C’est la façon dont les quatre protagonistes se rejoignent et se réconfortent des blessures que laisse à chacun l’hostilité du quotidien. Elizabeth se débat avec la solitude et la mélancolie, Matthias trébuche dans ses premiers émois amoureux, Talulah bataille avec ses habitudes de toxico ; mais tous se retrouvent finalement dans le cadre réconfortant et aimant de la cellule familiale, particulièrement manifeste dans une scène chargée d’émotion où, sur un vinyle de Joe Dassin, Elizabeth et ses deux enfants dansent joue contre joue et ouvrent le cercle à Talulah.

Simplement nous étions là, il y avait quelque chose de chaud, d’éternel.

Mikhaël Hers déploie son film à une époque qui, dit-il, l’attire comme un aimant. Le 10 mai 1981 sanctionne la victoire de la gauche et fait naître dans les cœurs l’espoir d’une société humaniste portée par un sentiment collectif de solidarité. Si le film s’ouvre sur des images d’archives de l’évènement, Mikhaël Hers ne s’adonne pas pour autant à une description des années Mitterrand. Il plonge simplement ses personnages dans le décor rétro d’années 80 fantasmées.

Fantasmées d’abord dans leur esthétique : à la manière de Wim Wenders ou de Kubrick, il s’arme de sa caméra Bolex 16mm et nous promène dans un XVe arrondissement vintage, une cigarette à la main comme dans les films de Sautet, et nous invite à traverser le pont de Grenelle pour rejoindre cet appartement du quartier de Beaugrenelle, dont les baies vitrées s’ouvrent sur la maison de la Radio et la tour Nikko, symbole des années 70.

Fantasmées aussi dans leur dynamique : à la fois la vie est plus lente et plus libre, on prend le temps de se regarder, de s’écouter, et en même temps il y a cette frénésie chez les jeunes qui arpentent les lieux de création, comme ce cinéma où se jouent Les Nuits de la pleine lune de Rohmer, dans lequel les trois adolescents s’introduisent par la porte de derrière.

Fantasmées enfin dans leur atmosphère : dans la bienveillance générale d’une société optimiste mue par des élans de générosité et de fraternité, on partage, on chante Cambodia de Kim Wilde à la fenêtre. Les sensibilités se rencontrent et se mêlent avec la douceur du regard d’Elisabeth.

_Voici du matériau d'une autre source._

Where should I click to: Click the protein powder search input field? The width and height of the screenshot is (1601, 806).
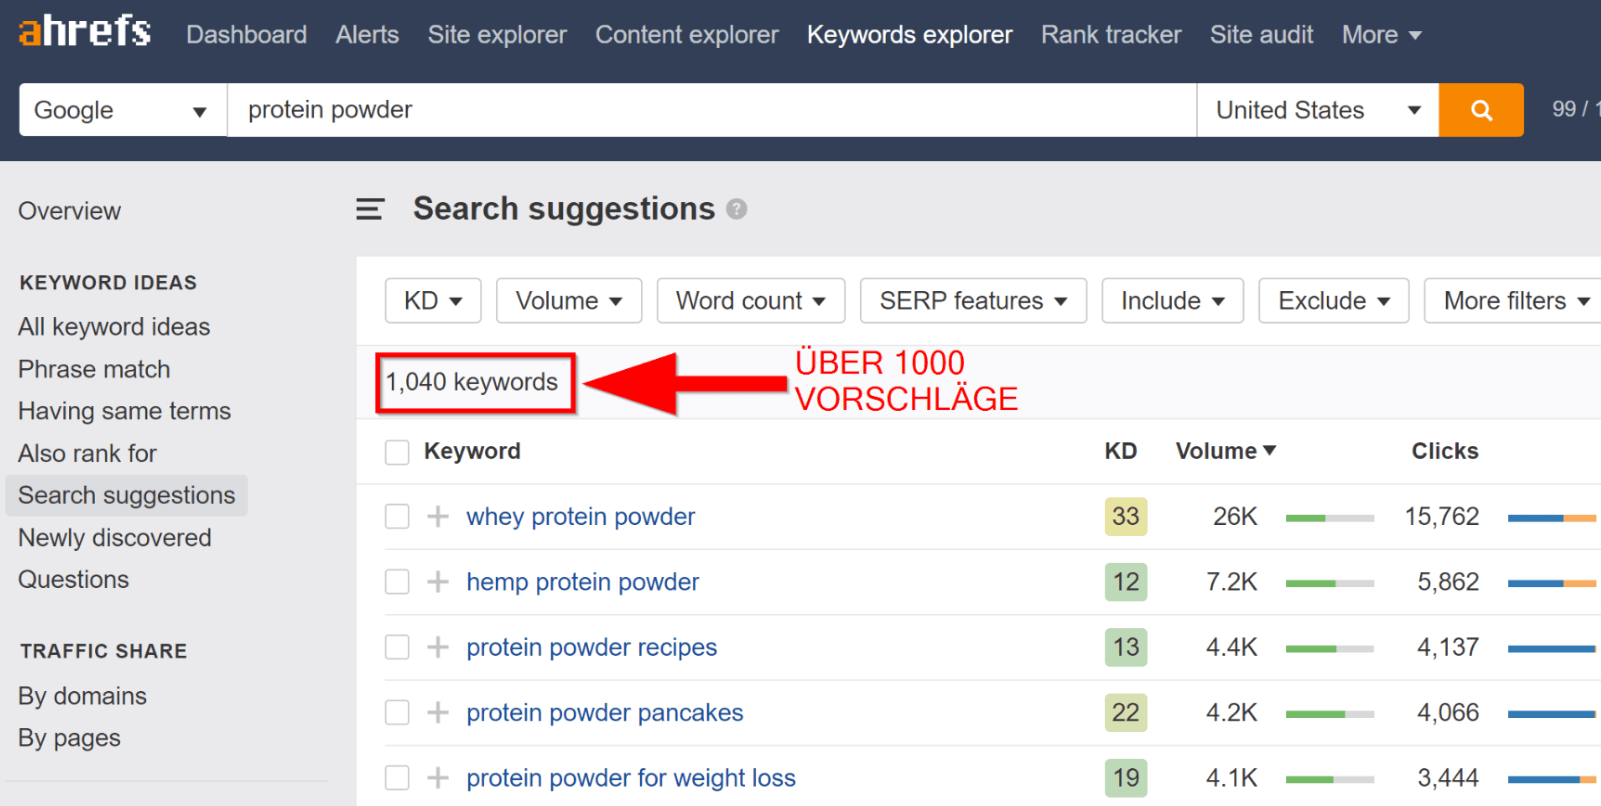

Finalement, dans ce décor esthétisant, les personnages passent, se croisent, échangent, partagent, s’épaulent. Il y a la trace qu’ils laissent chez l’autre et celle que l’autre imprime en eux. Il y a ce qu’ils acceptent d’offrir à l’autre, une partie d’eux-mêmes qu’ils leur confient, une partie de leur intimité qu’ils mettent à nu. Et il y a ce que l’autre nourrit en eux, ce qui influencera plus tard un geste ou une parole et peut-être même une décision, une manière de se voir, de vivre. Chacun est un passager, de la nuit, du jour, et existera dans la mémoire consciente ou inconsciente de ceux à qui il s’est ouvert.

Il y aura ce que nous avons été pour les autres. Des bribes, des fragments de nous que parfois ils crurent entrevoir. Il y aura ces rêves de nous qu’ils nourrirent. Et nous n’étions jamais les mêmes. Nous étions chaque fois ces inconnus magnifiques, ces passagers de la nuit qu’ils inventaient telles des ombres fragiles dans de vieux miroirs oubliés au fond des chambres.